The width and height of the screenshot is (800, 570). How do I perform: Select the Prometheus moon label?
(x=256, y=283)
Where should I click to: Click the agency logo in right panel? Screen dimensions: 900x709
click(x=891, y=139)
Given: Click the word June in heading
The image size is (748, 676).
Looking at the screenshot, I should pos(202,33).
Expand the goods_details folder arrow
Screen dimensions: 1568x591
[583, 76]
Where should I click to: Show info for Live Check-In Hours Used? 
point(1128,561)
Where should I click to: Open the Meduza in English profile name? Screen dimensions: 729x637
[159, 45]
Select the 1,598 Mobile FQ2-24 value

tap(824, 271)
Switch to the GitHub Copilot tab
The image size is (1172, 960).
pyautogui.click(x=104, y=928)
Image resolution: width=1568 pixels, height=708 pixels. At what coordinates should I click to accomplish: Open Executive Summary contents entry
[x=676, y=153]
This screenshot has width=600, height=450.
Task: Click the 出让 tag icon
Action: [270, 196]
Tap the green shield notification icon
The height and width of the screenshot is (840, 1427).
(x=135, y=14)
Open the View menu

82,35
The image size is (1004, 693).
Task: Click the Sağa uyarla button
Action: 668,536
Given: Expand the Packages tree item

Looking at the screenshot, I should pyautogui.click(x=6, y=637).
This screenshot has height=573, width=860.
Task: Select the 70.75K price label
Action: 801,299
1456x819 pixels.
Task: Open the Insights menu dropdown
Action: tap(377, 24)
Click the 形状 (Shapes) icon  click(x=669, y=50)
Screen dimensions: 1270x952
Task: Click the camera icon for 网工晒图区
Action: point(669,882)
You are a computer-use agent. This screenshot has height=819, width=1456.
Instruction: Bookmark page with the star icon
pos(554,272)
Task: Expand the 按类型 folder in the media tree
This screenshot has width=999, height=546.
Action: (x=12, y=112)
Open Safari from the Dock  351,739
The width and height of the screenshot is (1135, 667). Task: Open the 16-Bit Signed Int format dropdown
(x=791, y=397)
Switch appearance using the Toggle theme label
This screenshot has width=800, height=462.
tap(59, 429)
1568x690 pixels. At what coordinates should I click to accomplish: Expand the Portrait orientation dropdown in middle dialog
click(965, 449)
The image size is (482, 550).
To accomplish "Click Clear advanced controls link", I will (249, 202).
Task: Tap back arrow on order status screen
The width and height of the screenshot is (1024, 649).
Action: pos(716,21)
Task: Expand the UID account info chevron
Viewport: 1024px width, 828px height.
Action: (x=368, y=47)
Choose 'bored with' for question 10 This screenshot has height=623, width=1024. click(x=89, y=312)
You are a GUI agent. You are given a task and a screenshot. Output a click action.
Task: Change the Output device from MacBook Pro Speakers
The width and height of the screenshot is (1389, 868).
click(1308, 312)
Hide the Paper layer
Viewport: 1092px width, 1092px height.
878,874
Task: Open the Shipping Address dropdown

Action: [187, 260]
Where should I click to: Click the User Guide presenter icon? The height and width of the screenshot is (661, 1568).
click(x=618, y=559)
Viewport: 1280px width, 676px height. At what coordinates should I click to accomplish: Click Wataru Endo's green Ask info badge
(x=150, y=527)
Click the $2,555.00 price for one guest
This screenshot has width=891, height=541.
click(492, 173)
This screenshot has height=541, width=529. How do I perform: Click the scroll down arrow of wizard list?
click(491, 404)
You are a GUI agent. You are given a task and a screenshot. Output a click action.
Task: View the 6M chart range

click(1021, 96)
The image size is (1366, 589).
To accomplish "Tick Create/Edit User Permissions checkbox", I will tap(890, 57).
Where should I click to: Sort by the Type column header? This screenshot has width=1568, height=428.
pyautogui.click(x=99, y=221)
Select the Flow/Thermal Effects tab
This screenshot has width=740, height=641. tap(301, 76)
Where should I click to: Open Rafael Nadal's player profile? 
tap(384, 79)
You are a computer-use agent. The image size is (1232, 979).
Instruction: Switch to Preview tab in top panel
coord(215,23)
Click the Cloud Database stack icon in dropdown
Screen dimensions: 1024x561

- [Instructions for the task]:
Reproduce the material word for word, beginning at the line that contains "Viewport: 1280px width, 676px" and continuing through the end of the material.

- [Correct response]:
Viewport: 1280px width, 676px height. At what coordinates should I click to accomplish: Click Wataru Endo's green Ask info badge
(x=150, y=527)
Click the $2,555.00 price for one guest
This screenshot has width=891, height=541.
click(492, 173)
This screenshot has height=541, width=529. How do I perform: Click the scroll down arrow of wizard list?
click(491, 404)
You are a GUI agent. You are given a task and a screenshot. Output a click action.
Task: View the 6M chart range

click(1021, 96)
The image size is (1366, 589).
To accomplish "Tick Create/Edit User Permissions checkbox", I will tap(890, 57).
Where should I click to: Sort by the Type column header? This screenshot has width=1568, height=428.
pyautogui.click(x=99, y=221)
Select the Flow/Thermal Effects tab
This screenshot has width=740, height=641. tap(301, 76)
Where should I click to: Open Rafael Nadal's player profile? 
tap(384, 79)
You are a computer-use agent. The image size is (1232, 979).
Instruction: Switch to Preview tab in top panel
coord(215,23)
Click the Cloud Database stack icon in dropdown
Screen dimensions: 1024x561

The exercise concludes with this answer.